Il protocollo dello studio Cosmo, unico nel suo genere per rigore scientifico e ampiezza del campione, primo studio epidemiologico e multicentrico con lettura in doppio cieco, nato con l’obiettivo di identificare la prevalenza della CCSVI nelle persone con sclerosi multipla, è stato pubblicato sulla prestigiosa rivista scientifica Neurological Sciences.
La metodologia rigorosa adottata, le procedure in cieco, il disegno multicentrico, la vasta dimensione del campione, i controlli appropriati e la formazione completa, data ai sonologi, sono caratteristiche che distinguono lo studio CoSMo da tutti gli altri studi precedenti.

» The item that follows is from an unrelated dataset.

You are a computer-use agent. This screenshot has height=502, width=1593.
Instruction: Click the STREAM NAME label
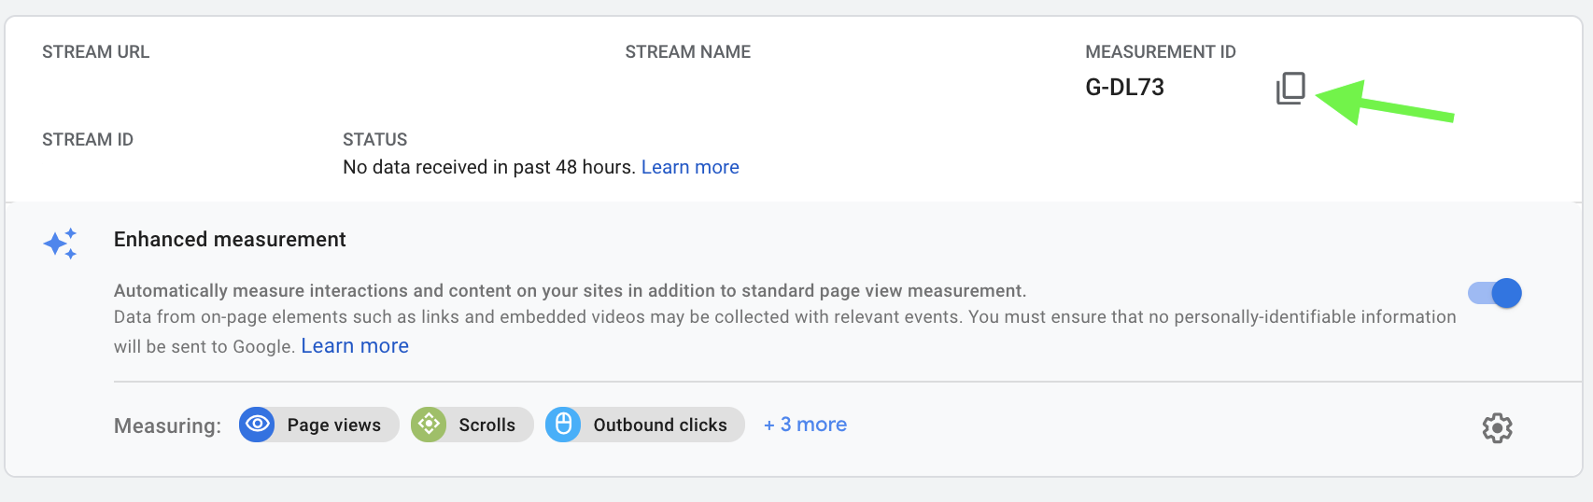(688, 52)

Tali elementi attestano il rigore altissimo con cui questa indagine è stata costruita e la rendono un punto di riferimento per la comunità scientifica, a garanzia di risultati affidabili.
«La pubblicazione del protocollo di CoSMo è una conferma importante del riconoscimento che la comunità scientifica internazionale offre allo studio promosso da AISM ed è un presupposto importante che rafforza ulteriormente la validità dei risultati che verranno pubblicati prossimamente”. Lo dichiara Massimo Del Sette Presidente della SINSEC (Società Italiana NeuroSonologia ed Emodinamica Cerebrale), componente dello Steering Committee dello studio CoSMo, uno degli autori del citato protocollo, che aggiunge: “Se un’importante rivista internazionale di neurologia ha ritenuto questo protocollo importante al punto da dedicargli una pubblicazione particolare, significa che questo protocollo è molto innovativo sul piano della ricerca in ambito sonologico. In questo protocollo, infatti, con criteri scientificamente rigorosi e con estrema precisione si è disegnata la possibilità di effettuare in breve tempo un vasto studio multicentrico, su ampi numeri e con l’utilizzo della doppia cecità da parte di chi eseguiva l’esame ma anche da parte di tre lettori centrali indipendenti. La modalità di esecuzione degli esami, definita nei minimi dettagli, insieme all’innovativa modalità di trasmissione randomizzata degli esami via web, attraverso una banca dati centralizzata, hanno consentito la realizzazione di questa architettura complessa e originale. È probabilmente il primo esempio di questo tipo realizzato nell’ambito della ricerca sonologica”.
«Ora che è stato pubblicato questo protocollo può diventare un modello esportabile anche in altri studi della ricerca sonologica dove si richiedano elevati numeri, e quindi multicentricità, in abbinamento al massimo rigore scientifico e metodologico. Nell’ambito delle neuro immagini ci sono studi con disegni analoghi, dove le immagini di risonanza magnetica, raccolte in cieco in molti centri, vengono poi lette centralmente per valutare il carico di lesioni e l’eventuale efficacia dei trattamenti. In questo caso la possibilità di utilizzare nell’ambito sonologico un metodo paragonabile a quello utilizzato per le neuro immagini è un fatto nuovo, che potrà in qualche modo fare scuola. Questa pubblicazione, così come i risultati ottenuti e presentati ai Congressi 2012 di SIN ed ECTRIMS dimostrano che CoSMo era ben disegnato e che l’ampia multicentricità e la numerosità del campione erano punti di forza, e non di debolezza, dello studio - precisa Massimo Del Sette”.